• Task objective:
Whenever a line in the listing contains "computer", copy that line.

• Material provided:
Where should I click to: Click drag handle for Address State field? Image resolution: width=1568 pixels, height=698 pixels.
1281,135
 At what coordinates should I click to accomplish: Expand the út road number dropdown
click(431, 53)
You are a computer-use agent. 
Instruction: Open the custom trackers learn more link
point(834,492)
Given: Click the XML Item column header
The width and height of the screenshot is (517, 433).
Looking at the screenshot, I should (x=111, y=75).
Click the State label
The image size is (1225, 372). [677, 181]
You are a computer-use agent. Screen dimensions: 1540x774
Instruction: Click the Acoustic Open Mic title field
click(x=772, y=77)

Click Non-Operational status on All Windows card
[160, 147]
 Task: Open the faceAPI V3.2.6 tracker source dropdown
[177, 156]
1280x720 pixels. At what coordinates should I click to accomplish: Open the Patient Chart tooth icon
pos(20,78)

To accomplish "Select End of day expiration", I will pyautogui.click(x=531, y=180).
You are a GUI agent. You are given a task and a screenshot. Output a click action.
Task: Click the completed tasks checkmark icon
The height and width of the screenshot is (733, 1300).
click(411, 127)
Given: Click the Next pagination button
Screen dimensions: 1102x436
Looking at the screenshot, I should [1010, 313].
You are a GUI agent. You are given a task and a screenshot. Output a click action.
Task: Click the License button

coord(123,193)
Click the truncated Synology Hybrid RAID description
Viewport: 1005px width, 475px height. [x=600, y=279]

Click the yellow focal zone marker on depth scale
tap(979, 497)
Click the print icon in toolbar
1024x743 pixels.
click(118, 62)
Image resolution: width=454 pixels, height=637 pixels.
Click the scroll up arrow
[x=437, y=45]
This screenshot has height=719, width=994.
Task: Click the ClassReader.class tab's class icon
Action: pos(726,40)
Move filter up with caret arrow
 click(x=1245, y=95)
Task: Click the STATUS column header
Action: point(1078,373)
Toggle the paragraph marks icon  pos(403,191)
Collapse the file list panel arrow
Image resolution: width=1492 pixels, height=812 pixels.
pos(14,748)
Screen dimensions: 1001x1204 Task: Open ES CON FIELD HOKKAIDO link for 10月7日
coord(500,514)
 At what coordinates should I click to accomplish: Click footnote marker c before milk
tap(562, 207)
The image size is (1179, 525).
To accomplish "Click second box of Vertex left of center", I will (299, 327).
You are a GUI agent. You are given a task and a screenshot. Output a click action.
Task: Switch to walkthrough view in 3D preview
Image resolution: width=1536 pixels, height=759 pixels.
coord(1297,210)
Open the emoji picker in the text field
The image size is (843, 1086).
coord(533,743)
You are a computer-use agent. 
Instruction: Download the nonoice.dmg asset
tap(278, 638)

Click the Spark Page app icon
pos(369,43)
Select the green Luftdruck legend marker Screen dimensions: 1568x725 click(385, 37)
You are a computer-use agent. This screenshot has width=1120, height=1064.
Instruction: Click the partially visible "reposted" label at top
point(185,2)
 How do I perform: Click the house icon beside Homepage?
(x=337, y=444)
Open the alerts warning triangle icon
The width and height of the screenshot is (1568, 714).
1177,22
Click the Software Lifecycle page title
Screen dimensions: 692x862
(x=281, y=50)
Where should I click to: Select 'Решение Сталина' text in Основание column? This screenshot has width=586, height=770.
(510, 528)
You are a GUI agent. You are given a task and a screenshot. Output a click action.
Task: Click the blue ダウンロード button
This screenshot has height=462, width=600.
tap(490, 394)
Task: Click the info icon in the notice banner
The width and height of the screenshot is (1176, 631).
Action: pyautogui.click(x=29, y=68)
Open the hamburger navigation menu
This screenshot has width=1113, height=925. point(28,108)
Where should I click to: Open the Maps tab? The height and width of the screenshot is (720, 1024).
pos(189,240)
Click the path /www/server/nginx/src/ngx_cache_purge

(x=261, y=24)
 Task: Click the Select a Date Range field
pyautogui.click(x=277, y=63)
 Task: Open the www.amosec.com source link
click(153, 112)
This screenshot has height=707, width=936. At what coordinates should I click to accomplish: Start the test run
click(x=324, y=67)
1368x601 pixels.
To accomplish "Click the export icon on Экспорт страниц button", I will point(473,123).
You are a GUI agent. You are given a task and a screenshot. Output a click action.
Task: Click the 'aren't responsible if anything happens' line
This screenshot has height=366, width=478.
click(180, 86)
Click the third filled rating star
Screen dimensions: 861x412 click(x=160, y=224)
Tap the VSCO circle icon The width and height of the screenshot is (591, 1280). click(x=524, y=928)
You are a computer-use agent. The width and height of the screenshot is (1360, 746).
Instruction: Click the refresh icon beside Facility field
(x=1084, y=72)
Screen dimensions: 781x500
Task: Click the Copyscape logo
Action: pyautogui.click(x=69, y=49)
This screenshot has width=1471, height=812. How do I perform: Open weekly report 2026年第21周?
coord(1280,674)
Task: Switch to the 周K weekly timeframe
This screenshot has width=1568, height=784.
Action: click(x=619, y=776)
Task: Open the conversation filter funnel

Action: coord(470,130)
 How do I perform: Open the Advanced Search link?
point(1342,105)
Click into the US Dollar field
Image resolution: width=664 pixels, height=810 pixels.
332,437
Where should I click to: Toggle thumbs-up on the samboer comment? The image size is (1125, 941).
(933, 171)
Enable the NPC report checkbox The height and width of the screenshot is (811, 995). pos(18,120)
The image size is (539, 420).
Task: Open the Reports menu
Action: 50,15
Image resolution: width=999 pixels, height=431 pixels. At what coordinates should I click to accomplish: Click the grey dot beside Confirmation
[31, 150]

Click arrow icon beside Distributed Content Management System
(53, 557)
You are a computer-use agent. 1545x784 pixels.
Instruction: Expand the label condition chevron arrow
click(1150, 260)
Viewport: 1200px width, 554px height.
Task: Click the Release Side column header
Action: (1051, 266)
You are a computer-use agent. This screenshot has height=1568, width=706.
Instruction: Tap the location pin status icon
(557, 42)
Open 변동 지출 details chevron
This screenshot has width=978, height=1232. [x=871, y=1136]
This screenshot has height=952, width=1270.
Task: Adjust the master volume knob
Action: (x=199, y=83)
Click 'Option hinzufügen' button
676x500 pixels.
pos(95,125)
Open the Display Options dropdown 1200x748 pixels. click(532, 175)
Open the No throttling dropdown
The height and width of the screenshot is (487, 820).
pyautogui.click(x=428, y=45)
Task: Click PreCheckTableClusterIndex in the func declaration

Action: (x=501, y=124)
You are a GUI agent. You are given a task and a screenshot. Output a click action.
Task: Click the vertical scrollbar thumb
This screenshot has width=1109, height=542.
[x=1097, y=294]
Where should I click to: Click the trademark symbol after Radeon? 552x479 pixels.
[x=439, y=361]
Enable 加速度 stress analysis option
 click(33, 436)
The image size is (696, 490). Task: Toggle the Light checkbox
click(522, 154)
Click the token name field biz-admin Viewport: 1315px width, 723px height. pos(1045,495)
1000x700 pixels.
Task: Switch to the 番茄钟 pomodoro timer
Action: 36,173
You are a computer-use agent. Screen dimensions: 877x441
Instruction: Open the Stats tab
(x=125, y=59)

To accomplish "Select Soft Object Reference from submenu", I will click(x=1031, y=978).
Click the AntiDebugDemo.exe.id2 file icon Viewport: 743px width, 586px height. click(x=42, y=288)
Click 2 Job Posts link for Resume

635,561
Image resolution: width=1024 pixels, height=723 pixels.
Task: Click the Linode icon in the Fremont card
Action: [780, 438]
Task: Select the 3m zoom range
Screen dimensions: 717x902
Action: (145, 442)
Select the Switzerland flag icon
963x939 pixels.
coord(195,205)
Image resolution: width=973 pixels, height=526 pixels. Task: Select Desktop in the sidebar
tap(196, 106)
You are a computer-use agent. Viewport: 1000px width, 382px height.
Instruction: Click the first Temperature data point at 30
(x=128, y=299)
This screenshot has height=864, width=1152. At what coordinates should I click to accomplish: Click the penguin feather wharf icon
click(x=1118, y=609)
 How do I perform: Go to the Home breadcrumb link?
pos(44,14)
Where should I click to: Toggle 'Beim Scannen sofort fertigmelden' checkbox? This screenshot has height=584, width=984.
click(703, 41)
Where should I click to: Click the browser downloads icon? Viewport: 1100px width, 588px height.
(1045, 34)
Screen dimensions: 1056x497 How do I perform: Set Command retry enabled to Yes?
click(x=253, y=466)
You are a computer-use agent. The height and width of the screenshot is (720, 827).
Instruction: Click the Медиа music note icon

• Exercise response:
You are a computer-use agent. 
You are a computer-use agent. Screen dimensions: 1540x774
You are a computer-use agent. 
You are a computer-use agent. This screenshot has width=1120, height=1064.
You are a computer-use agent. The width and height of the screenshot is (1360, 746).
You are a computer-use agent. 1545x784 pixels.
You are a computer-use agent. This screenshot has height=1568, width=706.
You are a computer-use agent. Screen dimensions: 877x441
You are a computer-use agent. Viewport: 1000px width, 382px height.
You are a computer-use agent. The height and width of the screenshot is (720, 827).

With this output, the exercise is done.